§ TASK GOAL
If a record contains a picture, leave the picture out and reproduce everything else exactly.
►
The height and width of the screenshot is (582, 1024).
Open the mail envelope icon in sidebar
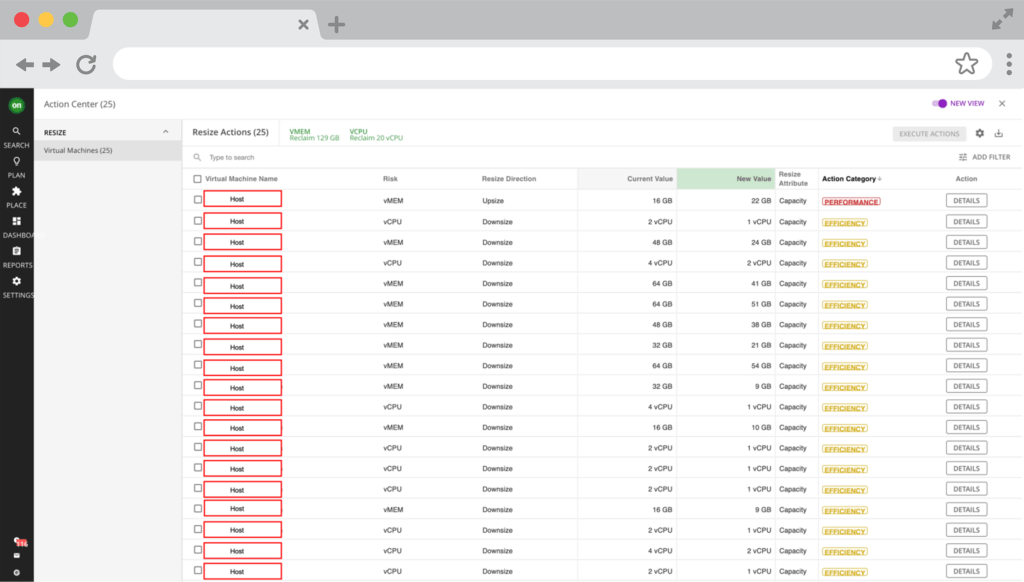16,555
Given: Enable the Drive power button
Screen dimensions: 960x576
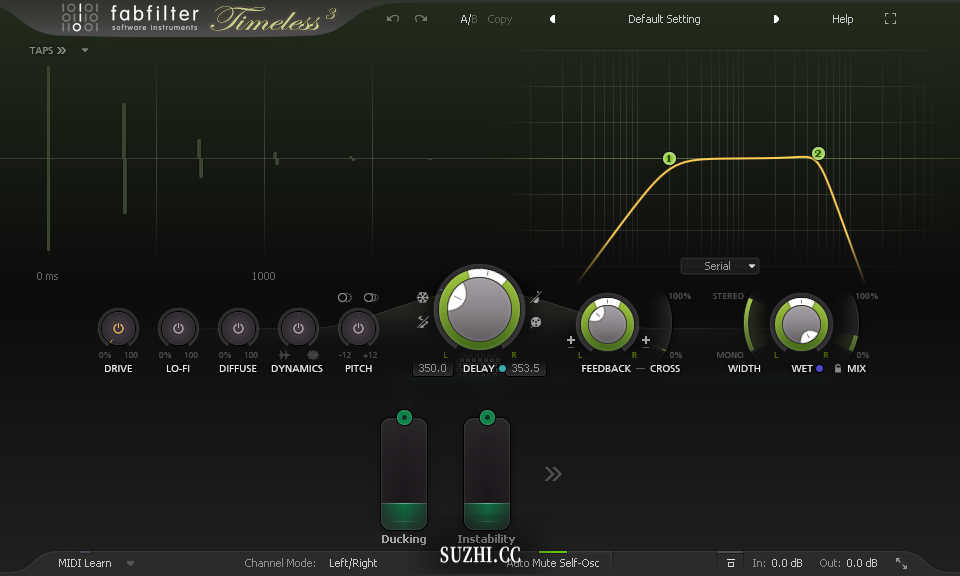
◄
§ SOLUTION FOR THIS PROBLEM
The height and width of the screenshot is (582, 1024).
Open the mail envelope icon in sidebar
16,555
Given: Enable the Drive power button
Screen dimensions: 960x576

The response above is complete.